Commodore's mistakes were many. I'll list a few that contributed to their downfall.
1. They tried to replace the C64 during the height of it's sales with the Plus 4, which didn't have sprites, and, quite frankly, wasn't as good.
2. When they released the CDTV, they refused to allow games to be published for it (at first, anyway), and wouldn't let it be displayed near toys or games in retail outlets because they wanted people to think it was "serious".
3. Then they tried to replace the C64 with the C128. If they'd done this 2 years earlier, it might have worked, but they released the C128 a few months before releasing the A1000.
4. Having released the A500, and despite it's sales still being astronomical, Commodore tried to discontinue the C64. Public pressure forced them to bring it back, so they gave it a streamlined case.
5. They replaced the A500 with the A500+, at Christmas, without warning, and packaged it with games that wouldn't run on it.

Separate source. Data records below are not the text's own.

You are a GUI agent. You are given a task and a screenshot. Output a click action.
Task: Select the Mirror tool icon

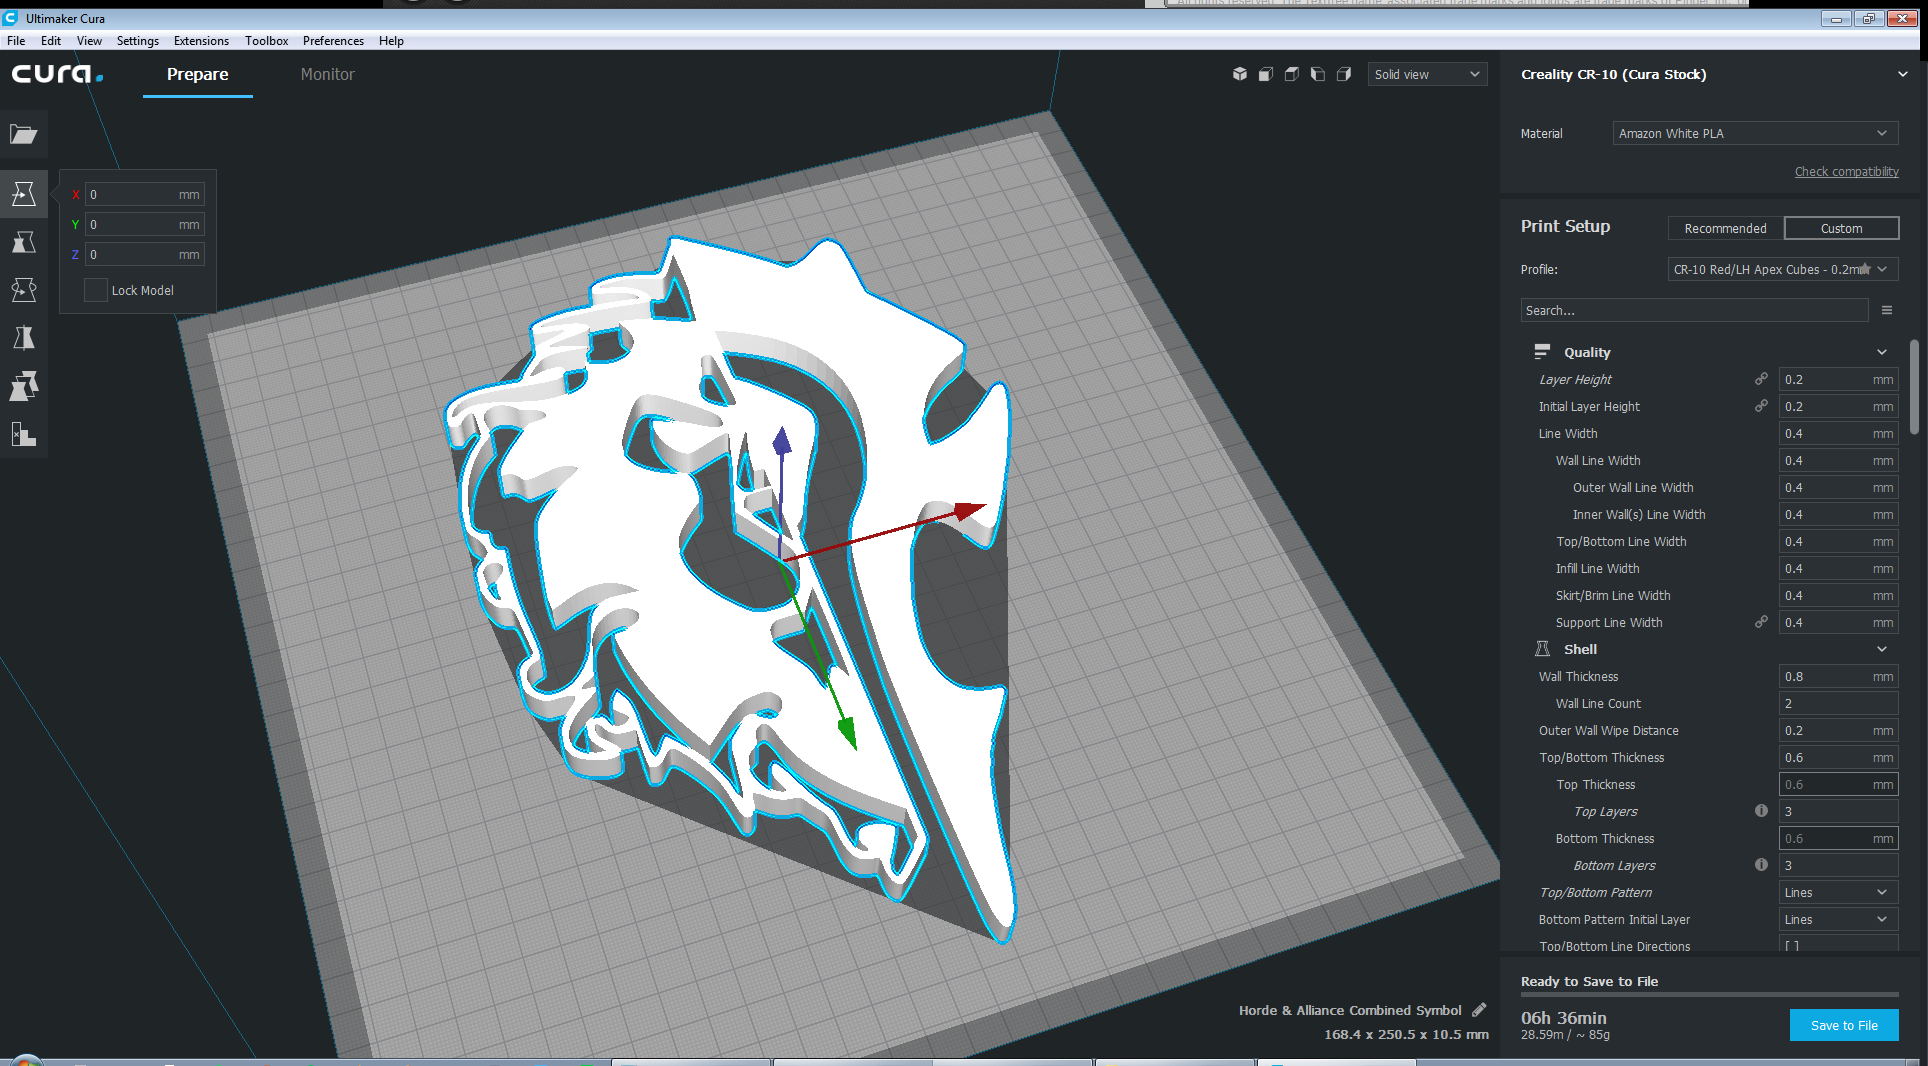pos(24,338)
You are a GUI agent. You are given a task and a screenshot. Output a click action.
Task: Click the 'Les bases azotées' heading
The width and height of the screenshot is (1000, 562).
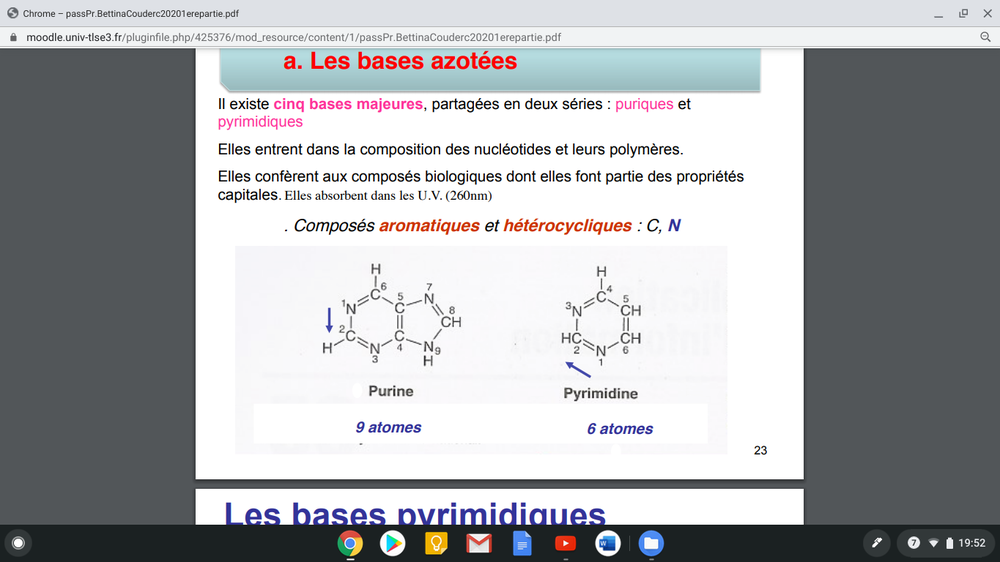[x=400, y=61]
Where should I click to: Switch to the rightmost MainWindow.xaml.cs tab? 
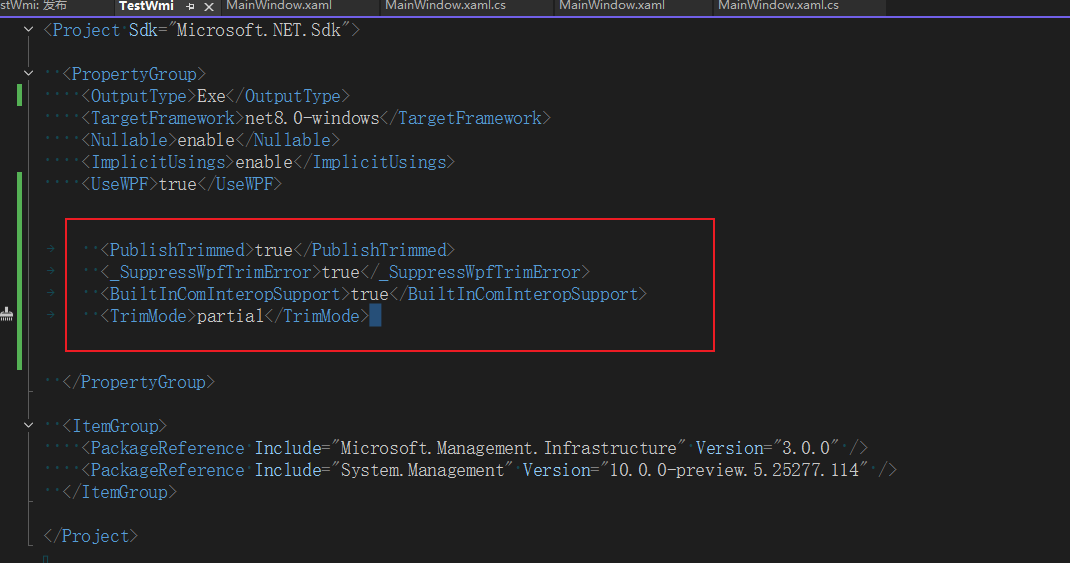click(778, 6)
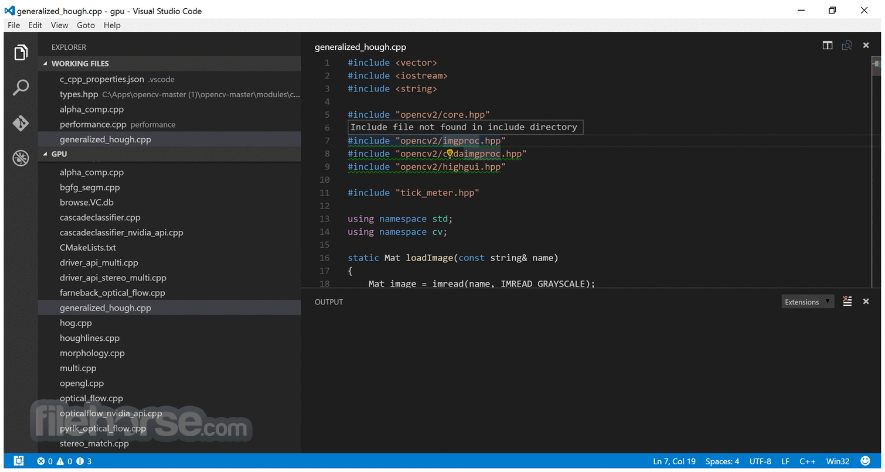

Mehdi Ali was CEO.
6. The following Christmas, they replaced the A500+ with the A600 (a downgrade, in my opinion), while advertising the A1200 loudly. While there were plenty of A600s, there weren't enough parts to supply the number of A1200s demand required, so people bought PCs instead, just in time for Doom. Mehdi Ali was still CEO.

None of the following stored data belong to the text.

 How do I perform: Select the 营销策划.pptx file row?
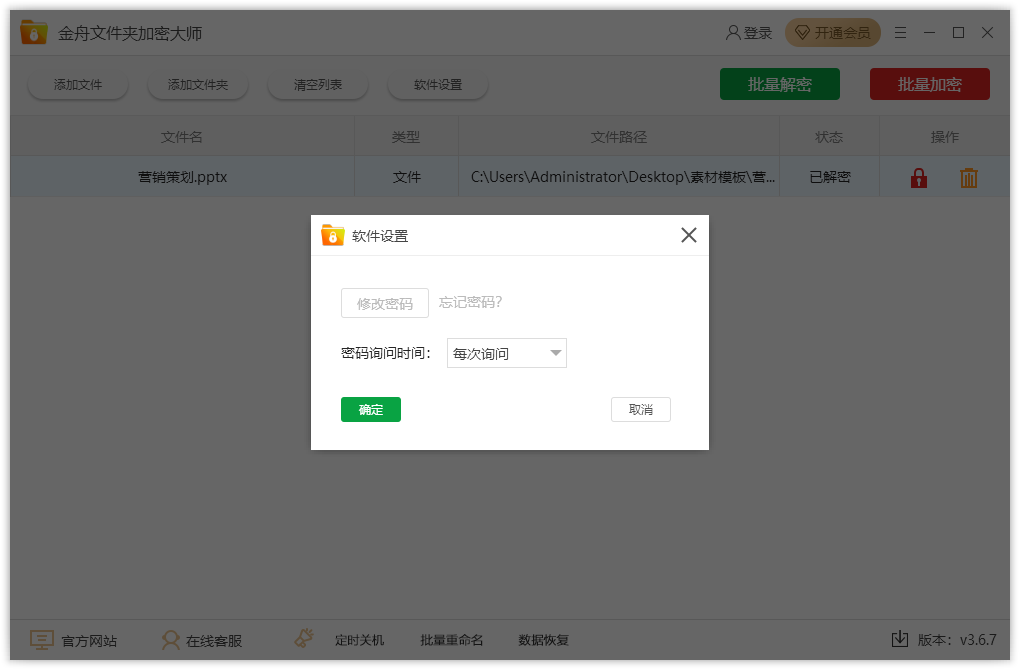point(510,177)
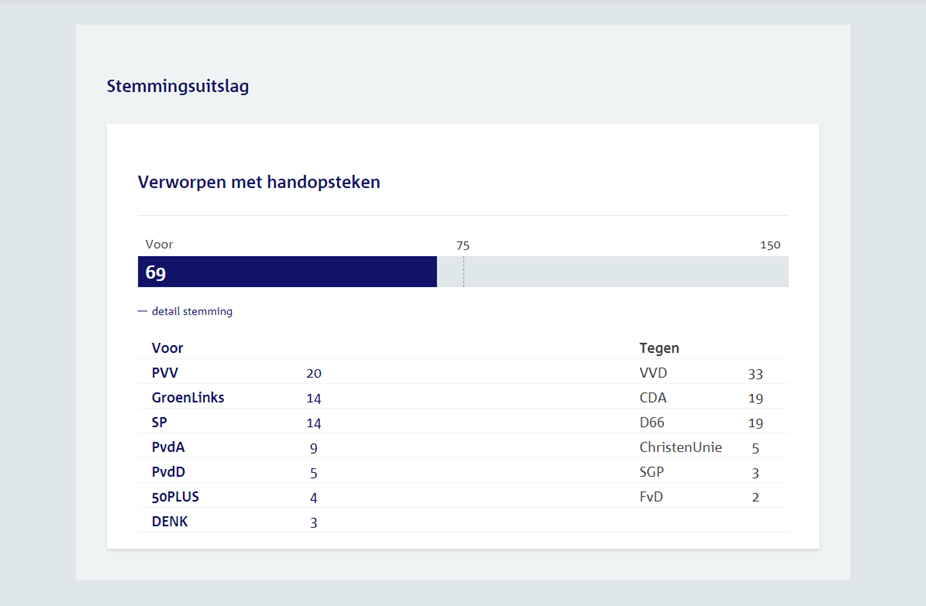This screenshot has width=926, height=606.
Task: Select the PvdA party row
Action: 168,447
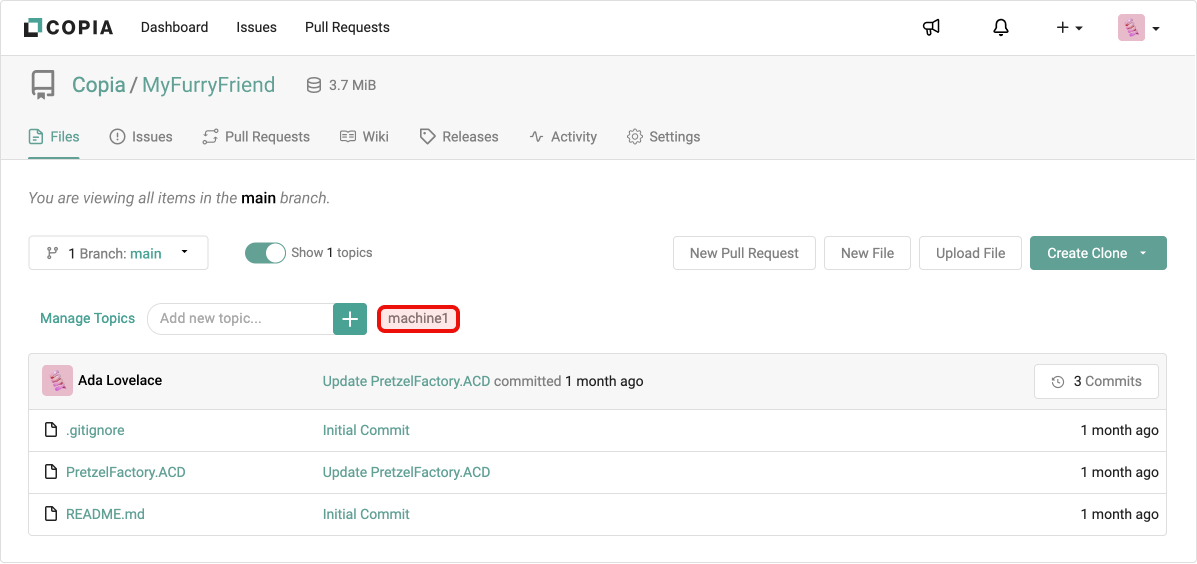Go to the Settings tab
Image resolution: width=1197 pixels, height=564 pixels.
coord(663,137)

The CD32 didn't have anything to do with it. It had barely been released by the time Commodore went into receivership on 28 April, 1994 (the day after my birthday). If it had been, it wouldn't have saved them. Mehdi Ali was still CEO.
If Commodore hadn't gone bankrupt, they planned to discontinue Amiga OS, and sell computers that ran Windows NT. They didn't respect their product, and they didn't respect their customers. That's why they went bankrupt.